I always hear people complain about the Swiss mindset and how they should be more like silicon valley. But what these people don't realize is the reason Switzerland is the way it is is because of the mindset.


That's one of the most pernicious things about the US tax system though. Because citizens get taxed by both the USA and the country they're in, it strongly disincentivises people from ever moving abroad (unless they revoke their US citizenship).

This leads to Americans never really discovering, en masse, what life in foreign countries can be like. They're just tourist destinations.


not totally true, you are not taxed up to 100k while working abroad. see "Foreign Earned Income Exclusion".


This and unless your country of residence has lower tax rates than the US you merely end up filing, not paying the US. If the tax rate is lower, then the tax hit is what you'd pay in the US less the foreign tax credit. Only thing would be tax free income in your country of residence that is taxable in the US...


This is why I think visas are better than immigration - lessons return to the original country.


I moved out the US just for a few years. Almost a decade later I still haven't returned.
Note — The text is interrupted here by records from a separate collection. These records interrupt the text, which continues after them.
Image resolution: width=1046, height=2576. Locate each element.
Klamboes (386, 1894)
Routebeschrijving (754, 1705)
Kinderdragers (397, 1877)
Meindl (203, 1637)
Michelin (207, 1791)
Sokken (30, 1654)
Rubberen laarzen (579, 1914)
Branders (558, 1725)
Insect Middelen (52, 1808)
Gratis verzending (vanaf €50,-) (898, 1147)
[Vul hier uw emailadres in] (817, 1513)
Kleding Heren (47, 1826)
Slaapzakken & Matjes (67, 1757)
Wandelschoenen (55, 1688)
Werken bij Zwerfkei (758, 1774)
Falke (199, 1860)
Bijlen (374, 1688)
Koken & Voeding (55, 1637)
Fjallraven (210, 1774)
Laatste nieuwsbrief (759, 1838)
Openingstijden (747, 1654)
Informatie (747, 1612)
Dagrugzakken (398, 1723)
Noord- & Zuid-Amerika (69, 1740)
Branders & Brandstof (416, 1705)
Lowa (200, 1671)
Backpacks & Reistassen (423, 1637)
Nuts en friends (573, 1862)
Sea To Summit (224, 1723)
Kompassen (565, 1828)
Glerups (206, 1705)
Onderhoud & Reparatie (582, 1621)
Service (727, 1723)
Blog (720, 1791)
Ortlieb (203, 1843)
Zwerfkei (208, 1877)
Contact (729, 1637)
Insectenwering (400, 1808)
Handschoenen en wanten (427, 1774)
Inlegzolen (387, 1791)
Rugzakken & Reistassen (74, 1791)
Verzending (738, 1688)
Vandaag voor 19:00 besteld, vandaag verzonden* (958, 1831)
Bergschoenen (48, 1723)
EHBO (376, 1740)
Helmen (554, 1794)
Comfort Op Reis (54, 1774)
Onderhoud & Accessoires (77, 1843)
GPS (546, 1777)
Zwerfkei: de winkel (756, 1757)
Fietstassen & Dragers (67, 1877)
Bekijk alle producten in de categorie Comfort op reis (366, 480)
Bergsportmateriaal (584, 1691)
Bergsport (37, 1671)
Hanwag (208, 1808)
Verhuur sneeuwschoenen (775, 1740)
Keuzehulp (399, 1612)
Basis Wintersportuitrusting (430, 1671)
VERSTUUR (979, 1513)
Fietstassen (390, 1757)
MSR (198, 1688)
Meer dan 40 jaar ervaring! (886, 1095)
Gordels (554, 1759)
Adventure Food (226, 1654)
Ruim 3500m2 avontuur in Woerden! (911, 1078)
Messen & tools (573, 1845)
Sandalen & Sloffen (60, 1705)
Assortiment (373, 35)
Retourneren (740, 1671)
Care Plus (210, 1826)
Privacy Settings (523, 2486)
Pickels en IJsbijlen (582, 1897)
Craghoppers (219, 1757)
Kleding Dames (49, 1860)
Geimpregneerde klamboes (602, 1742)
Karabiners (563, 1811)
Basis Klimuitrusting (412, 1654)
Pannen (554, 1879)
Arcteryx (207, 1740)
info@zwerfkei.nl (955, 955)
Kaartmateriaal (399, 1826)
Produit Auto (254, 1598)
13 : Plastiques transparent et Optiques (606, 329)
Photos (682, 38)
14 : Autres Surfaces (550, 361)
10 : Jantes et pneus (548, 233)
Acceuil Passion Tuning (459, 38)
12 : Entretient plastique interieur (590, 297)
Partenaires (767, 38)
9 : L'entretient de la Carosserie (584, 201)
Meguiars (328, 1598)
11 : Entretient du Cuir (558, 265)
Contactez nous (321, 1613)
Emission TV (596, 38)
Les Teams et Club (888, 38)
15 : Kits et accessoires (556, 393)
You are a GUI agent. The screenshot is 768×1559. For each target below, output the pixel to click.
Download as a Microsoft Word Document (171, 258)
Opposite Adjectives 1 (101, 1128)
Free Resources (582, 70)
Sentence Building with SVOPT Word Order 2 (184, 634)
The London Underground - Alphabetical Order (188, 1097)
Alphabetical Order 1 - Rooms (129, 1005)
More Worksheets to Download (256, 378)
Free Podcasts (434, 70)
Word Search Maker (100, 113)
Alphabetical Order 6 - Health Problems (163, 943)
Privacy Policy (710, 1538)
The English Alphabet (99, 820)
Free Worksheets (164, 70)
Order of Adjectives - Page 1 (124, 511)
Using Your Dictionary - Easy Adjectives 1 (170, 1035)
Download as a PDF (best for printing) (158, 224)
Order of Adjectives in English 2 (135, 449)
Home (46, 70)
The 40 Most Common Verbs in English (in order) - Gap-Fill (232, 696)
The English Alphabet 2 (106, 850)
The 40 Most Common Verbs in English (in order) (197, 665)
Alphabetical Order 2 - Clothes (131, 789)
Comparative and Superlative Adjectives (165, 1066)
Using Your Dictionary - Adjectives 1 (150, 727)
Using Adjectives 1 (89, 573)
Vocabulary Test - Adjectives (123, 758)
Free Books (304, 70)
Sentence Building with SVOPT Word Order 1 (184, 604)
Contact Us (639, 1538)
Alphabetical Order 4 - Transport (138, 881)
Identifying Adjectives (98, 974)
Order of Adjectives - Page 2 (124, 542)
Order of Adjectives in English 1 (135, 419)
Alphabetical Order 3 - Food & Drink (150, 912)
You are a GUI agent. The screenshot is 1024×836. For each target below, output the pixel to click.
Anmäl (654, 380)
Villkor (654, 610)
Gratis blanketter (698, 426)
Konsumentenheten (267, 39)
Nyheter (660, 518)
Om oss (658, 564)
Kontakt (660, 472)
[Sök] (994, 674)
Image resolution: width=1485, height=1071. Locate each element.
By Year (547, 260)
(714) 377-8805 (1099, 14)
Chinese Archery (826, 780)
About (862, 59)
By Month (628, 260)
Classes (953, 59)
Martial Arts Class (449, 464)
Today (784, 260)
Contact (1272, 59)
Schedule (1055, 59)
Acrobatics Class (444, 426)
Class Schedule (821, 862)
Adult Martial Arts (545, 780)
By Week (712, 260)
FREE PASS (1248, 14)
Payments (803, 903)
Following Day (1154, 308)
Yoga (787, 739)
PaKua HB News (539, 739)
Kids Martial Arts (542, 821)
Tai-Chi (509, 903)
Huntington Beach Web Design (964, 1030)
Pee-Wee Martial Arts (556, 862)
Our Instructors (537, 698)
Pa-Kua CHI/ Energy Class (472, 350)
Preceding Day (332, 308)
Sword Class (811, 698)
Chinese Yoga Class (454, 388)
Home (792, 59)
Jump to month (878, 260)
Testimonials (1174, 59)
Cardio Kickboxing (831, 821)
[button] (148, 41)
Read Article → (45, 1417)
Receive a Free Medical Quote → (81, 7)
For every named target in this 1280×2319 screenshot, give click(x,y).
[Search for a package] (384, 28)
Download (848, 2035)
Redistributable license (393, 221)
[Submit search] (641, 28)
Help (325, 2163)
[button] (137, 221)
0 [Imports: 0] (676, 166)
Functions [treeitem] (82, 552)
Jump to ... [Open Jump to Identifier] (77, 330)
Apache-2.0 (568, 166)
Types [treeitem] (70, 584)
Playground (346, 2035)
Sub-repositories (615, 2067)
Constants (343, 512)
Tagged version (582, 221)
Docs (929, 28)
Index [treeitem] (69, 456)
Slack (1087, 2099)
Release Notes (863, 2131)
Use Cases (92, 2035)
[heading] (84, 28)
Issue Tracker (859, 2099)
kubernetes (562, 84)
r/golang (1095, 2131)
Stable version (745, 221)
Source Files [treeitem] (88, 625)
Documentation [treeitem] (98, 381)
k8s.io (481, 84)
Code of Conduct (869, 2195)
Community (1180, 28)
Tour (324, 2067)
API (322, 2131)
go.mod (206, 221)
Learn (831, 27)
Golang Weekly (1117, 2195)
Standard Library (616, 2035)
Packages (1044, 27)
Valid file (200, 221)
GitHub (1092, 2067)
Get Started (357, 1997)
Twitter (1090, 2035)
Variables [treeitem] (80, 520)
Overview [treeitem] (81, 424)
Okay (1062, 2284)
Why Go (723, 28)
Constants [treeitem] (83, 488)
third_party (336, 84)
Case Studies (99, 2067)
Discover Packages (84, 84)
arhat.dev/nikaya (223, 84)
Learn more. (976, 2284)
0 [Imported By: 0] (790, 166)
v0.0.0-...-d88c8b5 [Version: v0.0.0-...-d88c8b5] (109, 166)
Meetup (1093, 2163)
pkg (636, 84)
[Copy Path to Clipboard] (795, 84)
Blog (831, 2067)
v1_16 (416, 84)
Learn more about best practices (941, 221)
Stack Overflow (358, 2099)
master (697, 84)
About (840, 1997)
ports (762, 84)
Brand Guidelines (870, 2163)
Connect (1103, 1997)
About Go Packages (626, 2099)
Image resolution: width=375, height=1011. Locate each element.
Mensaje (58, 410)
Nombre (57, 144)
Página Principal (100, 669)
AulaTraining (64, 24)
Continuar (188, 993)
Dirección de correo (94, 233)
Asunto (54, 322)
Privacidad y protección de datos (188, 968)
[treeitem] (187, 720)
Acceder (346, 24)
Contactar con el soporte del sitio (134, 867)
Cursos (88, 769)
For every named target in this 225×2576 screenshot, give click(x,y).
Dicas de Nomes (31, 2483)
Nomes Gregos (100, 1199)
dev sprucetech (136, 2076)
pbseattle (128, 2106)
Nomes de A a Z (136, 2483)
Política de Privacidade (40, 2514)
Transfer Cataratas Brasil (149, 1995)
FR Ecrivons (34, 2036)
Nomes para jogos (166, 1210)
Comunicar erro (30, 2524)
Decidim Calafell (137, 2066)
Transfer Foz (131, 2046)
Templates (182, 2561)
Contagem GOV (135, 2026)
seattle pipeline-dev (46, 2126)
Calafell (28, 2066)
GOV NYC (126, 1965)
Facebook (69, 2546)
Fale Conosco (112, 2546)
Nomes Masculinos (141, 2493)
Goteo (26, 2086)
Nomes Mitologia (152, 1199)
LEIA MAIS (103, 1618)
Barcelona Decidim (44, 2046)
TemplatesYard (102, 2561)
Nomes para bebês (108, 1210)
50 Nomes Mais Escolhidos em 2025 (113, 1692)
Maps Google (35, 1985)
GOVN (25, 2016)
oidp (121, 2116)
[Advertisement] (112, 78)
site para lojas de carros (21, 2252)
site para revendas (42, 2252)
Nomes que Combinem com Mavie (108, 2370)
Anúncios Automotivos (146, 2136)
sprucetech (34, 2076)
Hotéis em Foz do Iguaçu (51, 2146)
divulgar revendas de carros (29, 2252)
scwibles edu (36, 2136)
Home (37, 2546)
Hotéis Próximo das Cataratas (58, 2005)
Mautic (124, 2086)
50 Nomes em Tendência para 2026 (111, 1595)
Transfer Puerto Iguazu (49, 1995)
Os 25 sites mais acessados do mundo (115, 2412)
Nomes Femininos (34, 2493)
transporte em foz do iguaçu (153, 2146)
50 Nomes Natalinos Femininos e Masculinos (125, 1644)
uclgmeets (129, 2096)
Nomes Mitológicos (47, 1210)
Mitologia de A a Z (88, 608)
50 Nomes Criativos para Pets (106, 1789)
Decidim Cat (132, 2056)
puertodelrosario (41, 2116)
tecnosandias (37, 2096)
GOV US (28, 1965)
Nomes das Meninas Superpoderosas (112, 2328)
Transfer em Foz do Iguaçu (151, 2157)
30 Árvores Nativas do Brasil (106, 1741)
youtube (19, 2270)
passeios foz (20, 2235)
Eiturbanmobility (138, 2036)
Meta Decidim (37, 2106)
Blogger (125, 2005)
And when I seriously contemplate picking my return date I see events in the news like Michael Brown, Tamir Rice, Sam Dubose and think why should I move back.


Wow you cherry-picked 3 examples (see confirmation bias) and thought stuff like that happens to every single person in America pulled over by a cop (in a nation of 300M+)?


It happens all the time in the Bay Area. Pretty much every week I have friends who are either witnesses or were very close to shootings or situations with police brutality. Hell I stayed there just for a few months and I saw firsthand a cop restraining a person with a boot up their face. I had never before seen anything like that, and I've been to some pretty violent places.